Finding Old Speech-Language Textbooks

By Shanti McGinley

Q: In your writing and seminars you always reference the ways in which traditional therapists like Van Riper and others worked. I know how to find old articles on-line through ASHA’s archives. But how do you find all the old textbooks you mention?

Excellent question! As the saying goes: It is only by understanding our past that we can understand our present and future.  Understanding the work of past therapists puts today’s practices into perspective, and it helps us analyze all new methods that will come along in the future.

I find old textbooks on-line by searching rare or used bookstores.  Just choose a rare/used book website site (there are many) and type in the author, title, or topic you are seeking.  You will find many selections.  I browse them regularly and buy what I can.

The most I have spent for an old reference has been $50.00.  I paid that for three different books that I felt I had to have in order to be an authority on our history–

  • The first of these gems was Stuttering And Lisping by E. W. Scripture (1912).  He was the therapist Van Riper referred to as his main source for therapy ideas from Germany.
  • The second was Gymnastics of the Voice by O. Guttman (1882) who was Scripture’s teacher in Germany.
  • The third was Speech and Its Defects by S. Potter (1882) a book considered the first on speech disorders to be published in the United States.

Most other books I buy for less than $10.00 or so.  An original Charlie Van Riper can be purchased for less than $3.00 any day of the week because there are so many thousands of them out there.  Just like any antique, the greater the availability, the less the cost.  Van Riper published more books that anyone in the history of our profession as far as I can tell, so they are very inexpensive.  I am sure that Van Riper would have wanted it that way 🙂

I have purchased many original books written by the elocutionists of the 1800’s because they are very cheep.  Nobody wants them.  However a 19th century book written by someone very famous––like Alexander Graham Bell or Benjamin Franklin––can run into the hundreds of dollars, or they are so rare that they are unavailable for purchase.  I read original copies of these posted on-line.  (Did you know that Benjamin Franklin developed a phonetic alphabet?!)

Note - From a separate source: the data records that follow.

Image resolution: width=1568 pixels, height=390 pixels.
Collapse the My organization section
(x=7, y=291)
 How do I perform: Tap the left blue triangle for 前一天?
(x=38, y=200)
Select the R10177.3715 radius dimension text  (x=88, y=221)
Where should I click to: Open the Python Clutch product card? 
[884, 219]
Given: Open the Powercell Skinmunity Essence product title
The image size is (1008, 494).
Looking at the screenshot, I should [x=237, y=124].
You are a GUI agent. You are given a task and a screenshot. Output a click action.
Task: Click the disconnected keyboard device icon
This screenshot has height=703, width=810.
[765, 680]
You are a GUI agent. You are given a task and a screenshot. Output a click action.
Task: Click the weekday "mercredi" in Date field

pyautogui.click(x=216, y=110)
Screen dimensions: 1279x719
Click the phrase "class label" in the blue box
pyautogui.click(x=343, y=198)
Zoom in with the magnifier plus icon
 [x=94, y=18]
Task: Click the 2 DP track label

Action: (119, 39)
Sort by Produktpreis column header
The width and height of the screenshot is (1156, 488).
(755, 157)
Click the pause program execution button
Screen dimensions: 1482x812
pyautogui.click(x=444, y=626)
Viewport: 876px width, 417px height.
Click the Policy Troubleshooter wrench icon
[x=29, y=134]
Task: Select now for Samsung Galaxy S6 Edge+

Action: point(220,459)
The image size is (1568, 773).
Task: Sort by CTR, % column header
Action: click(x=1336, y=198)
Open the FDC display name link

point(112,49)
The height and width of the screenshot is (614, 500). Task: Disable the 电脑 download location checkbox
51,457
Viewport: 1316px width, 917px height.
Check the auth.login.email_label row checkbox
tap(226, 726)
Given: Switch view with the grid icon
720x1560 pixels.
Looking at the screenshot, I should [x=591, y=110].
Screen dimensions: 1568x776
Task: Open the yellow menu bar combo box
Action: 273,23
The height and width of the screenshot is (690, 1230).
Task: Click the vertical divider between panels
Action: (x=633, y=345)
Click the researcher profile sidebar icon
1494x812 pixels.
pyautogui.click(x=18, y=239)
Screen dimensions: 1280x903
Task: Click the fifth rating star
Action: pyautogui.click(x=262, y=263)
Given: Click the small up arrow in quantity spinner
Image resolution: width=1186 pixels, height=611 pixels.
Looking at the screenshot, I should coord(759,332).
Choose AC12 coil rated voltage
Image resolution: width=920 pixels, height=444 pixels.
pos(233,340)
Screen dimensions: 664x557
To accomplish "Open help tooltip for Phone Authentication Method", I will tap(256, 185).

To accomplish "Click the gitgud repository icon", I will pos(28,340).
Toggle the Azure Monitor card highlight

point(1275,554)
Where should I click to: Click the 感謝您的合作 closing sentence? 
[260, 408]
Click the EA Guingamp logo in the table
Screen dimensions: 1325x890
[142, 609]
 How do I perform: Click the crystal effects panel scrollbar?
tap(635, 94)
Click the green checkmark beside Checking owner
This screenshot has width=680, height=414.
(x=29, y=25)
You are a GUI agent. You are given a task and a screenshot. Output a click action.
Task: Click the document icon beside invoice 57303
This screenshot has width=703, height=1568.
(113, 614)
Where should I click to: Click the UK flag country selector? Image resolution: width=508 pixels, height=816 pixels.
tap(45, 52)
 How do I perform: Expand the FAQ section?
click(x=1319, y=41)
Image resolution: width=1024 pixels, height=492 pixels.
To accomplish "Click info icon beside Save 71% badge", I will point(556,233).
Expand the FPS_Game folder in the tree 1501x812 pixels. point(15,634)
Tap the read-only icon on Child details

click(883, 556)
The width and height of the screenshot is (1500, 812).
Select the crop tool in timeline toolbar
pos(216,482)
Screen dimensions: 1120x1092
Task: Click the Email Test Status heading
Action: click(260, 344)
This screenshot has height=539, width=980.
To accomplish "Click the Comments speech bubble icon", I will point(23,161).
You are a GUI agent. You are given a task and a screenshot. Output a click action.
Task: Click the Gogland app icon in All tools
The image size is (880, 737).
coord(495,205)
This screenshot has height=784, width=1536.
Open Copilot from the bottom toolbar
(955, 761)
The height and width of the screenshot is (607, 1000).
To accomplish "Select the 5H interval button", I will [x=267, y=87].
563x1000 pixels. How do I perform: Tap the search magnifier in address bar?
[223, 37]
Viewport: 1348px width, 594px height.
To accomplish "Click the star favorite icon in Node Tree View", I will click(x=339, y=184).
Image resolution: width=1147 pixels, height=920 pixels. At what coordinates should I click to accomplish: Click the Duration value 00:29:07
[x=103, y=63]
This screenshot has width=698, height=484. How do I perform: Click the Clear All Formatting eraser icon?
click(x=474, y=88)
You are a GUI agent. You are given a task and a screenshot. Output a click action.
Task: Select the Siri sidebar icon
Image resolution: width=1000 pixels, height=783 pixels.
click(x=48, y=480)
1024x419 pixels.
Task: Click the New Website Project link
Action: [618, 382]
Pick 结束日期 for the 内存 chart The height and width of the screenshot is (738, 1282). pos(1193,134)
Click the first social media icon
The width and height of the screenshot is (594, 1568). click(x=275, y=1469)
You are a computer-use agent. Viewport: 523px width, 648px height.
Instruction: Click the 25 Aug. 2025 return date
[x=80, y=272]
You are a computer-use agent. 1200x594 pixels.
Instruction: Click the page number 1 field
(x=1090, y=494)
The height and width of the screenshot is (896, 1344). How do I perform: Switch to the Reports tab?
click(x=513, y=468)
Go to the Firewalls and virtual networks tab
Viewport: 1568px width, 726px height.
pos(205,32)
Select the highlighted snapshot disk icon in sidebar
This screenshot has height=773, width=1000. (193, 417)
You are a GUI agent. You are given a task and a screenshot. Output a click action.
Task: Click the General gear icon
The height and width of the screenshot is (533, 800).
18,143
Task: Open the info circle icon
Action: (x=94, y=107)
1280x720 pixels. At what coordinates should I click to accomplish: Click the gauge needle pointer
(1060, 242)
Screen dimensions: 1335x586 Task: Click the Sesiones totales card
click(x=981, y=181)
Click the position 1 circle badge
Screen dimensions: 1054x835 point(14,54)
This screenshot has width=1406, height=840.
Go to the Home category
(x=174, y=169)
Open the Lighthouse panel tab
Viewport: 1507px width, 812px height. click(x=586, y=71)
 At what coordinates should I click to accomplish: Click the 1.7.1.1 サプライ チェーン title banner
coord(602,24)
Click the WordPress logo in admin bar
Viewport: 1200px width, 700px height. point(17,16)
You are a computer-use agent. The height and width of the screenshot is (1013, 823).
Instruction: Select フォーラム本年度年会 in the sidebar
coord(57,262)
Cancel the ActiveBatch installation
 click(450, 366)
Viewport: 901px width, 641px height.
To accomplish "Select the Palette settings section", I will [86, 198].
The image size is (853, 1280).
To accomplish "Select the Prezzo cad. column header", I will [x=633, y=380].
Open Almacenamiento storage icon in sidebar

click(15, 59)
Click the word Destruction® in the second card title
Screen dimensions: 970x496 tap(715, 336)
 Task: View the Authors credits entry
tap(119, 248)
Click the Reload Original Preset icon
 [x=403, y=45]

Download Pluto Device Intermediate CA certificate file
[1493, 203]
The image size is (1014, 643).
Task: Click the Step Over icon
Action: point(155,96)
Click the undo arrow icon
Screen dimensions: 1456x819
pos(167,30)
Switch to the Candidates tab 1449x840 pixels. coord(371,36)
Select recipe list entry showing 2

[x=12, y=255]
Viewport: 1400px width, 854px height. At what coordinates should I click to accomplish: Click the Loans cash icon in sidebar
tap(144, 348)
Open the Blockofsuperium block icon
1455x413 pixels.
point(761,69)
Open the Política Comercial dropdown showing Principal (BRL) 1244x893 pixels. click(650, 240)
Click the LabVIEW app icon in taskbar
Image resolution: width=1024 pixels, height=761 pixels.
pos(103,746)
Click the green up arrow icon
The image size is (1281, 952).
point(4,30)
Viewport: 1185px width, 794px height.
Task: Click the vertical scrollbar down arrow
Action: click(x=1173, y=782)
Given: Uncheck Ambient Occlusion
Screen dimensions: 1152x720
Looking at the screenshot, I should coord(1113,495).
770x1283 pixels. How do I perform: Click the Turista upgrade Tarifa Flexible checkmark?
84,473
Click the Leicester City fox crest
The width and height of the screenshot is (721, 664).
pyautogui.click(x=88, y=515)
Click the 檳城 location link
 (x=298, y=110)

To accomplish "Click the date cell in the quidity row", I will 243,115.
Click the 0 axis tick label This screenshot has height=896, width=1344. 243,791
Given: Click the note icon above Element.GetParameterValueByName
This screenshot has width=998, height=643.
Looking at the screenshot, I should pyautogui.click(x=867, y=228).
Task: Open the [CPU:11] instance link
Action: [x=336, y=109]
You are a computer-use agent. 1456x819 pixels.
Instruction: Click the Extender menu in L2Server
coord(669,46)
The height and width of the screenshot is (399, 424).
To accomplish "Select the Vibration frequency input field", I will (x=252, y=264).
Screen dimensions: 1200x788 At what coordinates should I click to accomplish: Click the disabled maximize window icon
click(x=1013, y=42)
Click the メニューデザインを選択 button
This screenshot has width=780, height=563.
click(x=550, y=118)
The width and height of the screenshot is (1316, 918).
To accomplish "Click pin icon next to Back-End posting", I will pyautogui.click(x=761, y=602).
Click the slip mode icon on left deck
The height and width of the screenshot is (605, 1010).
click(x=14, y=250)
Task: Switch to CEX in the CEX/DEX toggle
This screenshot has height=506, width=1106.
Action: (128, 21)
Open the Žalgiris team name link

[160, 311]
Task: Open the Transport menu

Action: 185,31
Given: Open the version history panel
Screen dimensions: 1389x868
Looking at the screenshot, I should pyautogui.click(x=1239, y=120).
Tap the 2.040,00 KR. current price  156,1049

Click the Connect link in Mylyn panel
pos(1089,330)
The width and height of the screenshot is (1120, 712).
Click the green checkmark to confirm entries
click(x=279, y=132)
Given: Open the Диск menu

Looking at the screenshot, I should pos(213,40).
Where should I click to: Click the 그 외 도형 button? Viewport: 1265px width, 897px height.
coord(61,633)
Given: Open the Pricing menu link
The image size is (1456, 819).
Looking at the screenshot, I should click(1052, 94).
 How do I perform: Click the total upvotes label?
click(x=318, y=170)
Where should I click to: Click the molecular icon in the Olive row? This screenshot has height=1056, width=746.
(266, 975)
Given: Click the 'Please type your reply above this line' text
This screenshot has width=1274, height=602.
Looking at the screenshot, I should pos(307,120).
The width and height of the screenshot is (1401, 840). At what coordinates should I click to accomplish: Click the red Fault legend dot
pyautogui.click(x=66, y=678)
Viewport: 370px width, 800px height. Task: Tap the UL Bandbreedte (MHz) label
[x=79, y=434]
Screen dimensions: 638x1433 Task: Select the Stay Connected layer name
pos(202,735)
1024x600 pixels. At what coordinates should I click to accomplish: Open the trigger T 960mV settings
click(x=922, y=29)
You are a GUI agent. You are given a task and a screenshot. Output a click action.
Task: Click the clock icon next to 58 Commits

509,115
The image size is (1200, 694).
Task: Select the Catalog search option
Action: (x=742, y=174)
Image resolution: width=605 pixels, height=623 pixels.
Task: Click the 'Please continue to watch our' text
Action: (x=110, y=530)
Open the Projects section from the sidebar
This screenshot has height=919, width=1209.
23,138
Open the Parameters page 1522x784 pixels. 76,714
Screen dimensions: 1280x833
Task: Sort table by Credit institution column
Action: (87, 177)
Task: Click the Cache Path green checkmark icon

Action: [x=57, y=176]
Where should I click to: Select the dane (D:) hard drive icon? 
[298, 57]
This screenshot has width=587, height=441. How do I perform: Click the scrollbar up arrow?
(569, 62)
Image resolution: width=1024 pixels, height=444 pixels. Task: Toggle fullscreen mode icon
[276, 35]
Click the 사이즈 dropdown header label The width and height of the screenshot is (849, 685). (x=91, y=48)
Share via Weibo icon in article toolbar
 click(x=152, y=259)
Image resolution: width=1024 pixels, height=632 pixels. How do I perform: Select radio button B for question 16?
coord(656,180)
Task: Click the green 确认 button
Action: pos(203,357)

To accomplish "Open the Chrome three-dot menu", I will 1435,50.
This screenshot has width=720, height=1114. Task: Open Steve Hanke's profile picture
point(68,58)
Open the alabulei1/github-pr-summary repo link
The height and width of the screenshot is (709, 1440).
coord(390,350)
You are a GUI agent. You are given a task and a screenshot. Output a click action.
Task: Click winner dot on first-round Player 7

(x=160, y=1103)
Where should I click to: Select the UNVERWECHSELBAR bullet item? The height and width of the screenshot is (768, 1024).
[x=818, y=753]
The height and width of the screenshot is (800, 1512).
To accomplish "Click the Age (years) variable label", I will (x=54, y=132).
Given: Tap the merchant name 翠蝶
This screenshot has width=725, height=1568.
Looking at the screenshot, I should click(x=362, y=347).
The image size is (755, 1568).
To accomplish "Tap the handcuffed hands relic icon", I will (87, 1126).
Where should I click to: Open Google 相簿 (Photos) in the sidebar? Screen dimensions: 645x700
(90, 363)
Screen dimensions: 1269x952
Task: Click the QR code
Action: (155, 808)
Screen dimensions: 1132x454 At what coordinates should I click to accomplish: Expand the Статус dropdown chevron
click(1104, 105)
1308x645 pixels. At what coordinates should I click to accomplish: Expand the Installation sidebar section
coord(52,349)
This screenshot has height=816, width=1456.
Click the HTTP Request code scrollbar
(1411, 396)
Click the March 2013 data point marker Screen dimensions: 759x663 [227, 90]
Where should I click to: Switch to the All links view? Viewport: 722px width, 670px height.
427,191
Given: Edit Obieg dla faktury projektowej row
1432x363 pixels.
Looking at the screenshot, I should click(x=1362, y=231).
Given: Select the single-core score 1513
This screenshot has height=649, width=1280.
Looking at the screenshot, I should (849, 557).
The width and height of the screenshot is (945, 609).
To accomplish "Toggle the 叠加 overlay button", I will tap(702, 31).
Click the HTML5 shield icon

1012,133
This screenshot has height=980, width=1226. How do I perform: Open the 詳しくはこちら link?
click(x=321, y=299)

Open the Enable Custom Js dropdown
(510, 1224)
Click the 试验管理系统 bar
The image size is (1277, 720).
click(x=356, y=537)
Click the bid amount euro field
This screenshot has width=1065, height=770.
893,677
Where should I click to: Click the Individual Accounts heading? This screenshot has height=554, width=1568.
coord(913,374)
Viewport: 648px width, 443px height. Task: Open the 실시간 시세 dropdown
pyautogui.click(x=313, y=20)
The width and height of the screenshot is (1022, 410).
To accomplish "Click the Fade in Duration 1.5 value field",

Simply Google-ing the author or title often reveals that the most rare of these books are posted on-line through university libraries.  For example, I have a copy of John Thewall’s Letter to Henry Cline (1810) on my computer. This book is considered the very first tome on therapy in England and it is available through Oxford University’s Library.

Finding what you want takes time.  Knowing what you want takes even more time.  Don’t buy everything you come across.  It is easy to waste a lot of money this way.

Happy hunting and enjoy the reads!  You will be delighted and amazed.